PROBLÈME POSÉ A:
Dans les enregistrements, de la ligne contenant « The image size » jusqu'à la ligne contenant « tap(1111, 657) » incluse, remplace « accomplish » par « achieve ». Redonne seulement ces lignes, sans rien changer d'autre.

EXTRAIT DU TEXTE:
- Notre Société travaille intensément à rendre nos lieux de mission plus sûrs pour les plus vulnérables, en particulier les enfants. En relisant certains des textes de notre fondateur (1), nous pouvons découvrir que ce travail d’aujourd’hui s’enracine dans l’action et la volonté de notre fondateur. Dans le domaine de la prévention des abus sexuels, le Cardinal Lavigerie fut probablement (2) un précurseur. Dans une lettre du 30 octobre 1883 adressée au P. Bridoux, Vicaire général de la Société des Missionnaires d’Afrique, le Cardinal Lavigerie rappelle qu’en matière de prévention
il n’a pas été assez strict sur le cadre dans lequel la mission auprès des plus jeunes doit être faite ; il rappelle aussi certaines précautions requises. Cette lettre fait suite à une sanction et un renvoi d’un membre de la Société ayant probablement abusé d’un enfant :
« J’ai reçu votre lettre sur la triste affaire que vous m’avez fait connaître, le coupable a tout avoué ; il va partir incessamment. (…) Ce malheureux exemple doit donner à réfléchir aux membres du Conseil, sur la sévérité des règles à adopter dans tous nos établissements, pour prévenir des faits semblables ! Quelques-uns ont trouvé mes précautions trop sévères, et il se trouve au contraire que je n’avais pas tout prévu ; à la défense des chambres, il faudrait ajouter celle de se trouver seul, en quelque lieu que ce fût, avec un enfant à moins que l’on ne puisse y être vu de tous. ‘Qui stat, videat ne cadat’ (3) » (4).
Il est possible d’entendre dans ce passage, la tristesse qui habite le cœur du Cardinal en découvrant qu’un membre de la petite Société qu’il a fondée ait pu commettre une telle horreur. Du profond de son cœur, il tire une détermination à faire des lieux de la mission, des lieux sûrs pour les enfants. On peut aussi lire dans ces propos que son action en ce domaine n’a pas été reçue avec la nécessaire bienveillance qui lui était due : « Quelques-uns ont trouvé mes précautions trop sévères. » Il est intéressant de voir que c’est encore le cas aujourd’hui, certains trouvent nos précautions trop sévères. Mais en paraphrasant le Cardinal Lavigerie, nous pourrions, nous aussi dire : « Il se trouve au contraire que nous n’avions pas tout prévu. »

ENREGISTREMENTS SOURCES:
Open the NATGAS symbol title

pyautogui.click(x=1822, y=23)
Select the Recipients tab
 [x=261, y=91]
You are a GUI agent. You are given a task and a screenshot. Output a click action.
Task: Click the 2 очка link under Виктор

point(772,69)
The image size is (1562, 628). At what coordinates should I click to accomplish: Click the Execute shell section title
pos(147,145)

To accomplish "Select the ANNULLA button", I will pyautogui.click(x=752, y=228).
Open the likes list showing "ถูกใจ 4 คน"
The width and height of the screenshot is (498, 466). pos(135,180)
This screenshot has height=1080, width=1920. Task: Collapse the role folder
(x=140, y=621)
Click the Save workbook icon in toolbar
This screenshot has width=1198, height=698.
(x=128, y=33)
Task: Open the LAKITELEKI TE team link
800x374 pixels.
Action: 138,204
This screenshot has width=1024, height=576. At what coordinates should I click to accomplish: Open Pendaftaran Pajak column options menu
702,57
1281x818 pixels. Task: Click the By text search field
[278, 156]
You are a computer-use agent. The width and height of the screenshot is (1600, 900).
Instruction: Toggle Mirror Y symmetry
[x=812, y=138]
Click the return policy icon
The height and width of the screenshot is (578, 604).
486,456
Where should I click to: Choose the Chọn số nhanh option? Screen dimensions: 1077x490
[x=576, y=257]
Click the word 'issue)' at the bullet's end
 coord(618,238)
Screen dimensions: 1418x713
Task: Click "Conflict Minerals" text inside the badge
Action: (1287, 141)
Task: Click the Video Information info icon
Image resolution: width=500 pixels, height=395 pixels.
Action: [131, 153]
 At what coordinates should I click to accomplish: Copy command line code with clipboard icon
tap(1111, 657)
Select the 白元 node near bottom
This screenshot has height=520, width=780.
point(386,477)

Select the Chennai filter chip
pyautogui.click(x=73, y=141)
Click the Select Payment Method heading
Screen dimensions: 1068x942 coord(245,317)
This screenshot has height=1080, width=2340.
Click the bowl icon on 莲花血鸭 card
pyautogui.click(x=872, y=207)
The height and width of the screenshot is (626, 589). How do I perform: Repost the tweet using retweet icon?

PROBLÈME POSÉ B:
Réponds à ces questions sur le texte consacré au Cardinal Lavigerie :
(i) De quelle date est la lettre adressée au P. Bridoux ?
(ii) Dans la lettre citée, qu'est-ce qui devrait s'ajouter à la défense des chambres ?
(iii) D'après le dernier paragraphe, que trouvent certains encore aujourd'hui ?

RÉPONSE CORRECTE A:
The image size is (1562, 628). At what coordinates should I click to achieve: Click the Execute shell section title
pos(147,145)

To achieve "Select the ANNULLA button", I will pyautogui.click(x=752, y=228).
Open the likes list showing "ถูกใจ 4 คน"
The width and height of the screenshot is (498, 466). pos(135,180)
This screenshot has height=1080, width=1920. Task: Collapse the role folder
(x=140, y=621)
Click the Save workbook icon in toolbar
This screenshot has width=1198, height=698.
(x=128, y=33)
Task: Open the LAKITELEKI TE team link
800x374 pixels.
Action: 138,204
This screenshot has width=1024, height=576. At what coordinates should I click to achieve: Open Pendaftaran Pajak column options menu
702,57
1281x818 pixels. Task: Click the By text search field
[278, 156]
You are a computer-use agent. The width and height of the screenshot is (1600, 900).
Instruction: Toggle Mirror Y symmetry
[x=812, y=138]
Click the return policy icon
The height and width of the screenshot is (578, 604).
486,456
Where should I click to: Choose the Chọn số nhanh option? Screen dimensions: 1077x490
[x=576, y=257]
Click the word 'issue)' at the bullet's end
 coord(618,238)
Screen dimensions: 1418x713
Task: Click "Conflict Minerals" text inside the badge
Action: (1287, 141)
Task: Click the Video Information info icon
Image resolution: width=500 pixels, height=395 pixels.
Action: [131, 153]
 At what coordinates should I click to achieve: Copy command line code with clipboard icon
tap(1111, 657)

RÉPONSE CORRECTE B:
(i) Du 30 octobre 1883.
(ii) La défense de se trouver seul, en quelque lieu que ce fût, avec un enfant, à moins que l'on ne puisse y être vu de tous.
(iii) Ils trouvent nos précautions trop sévères.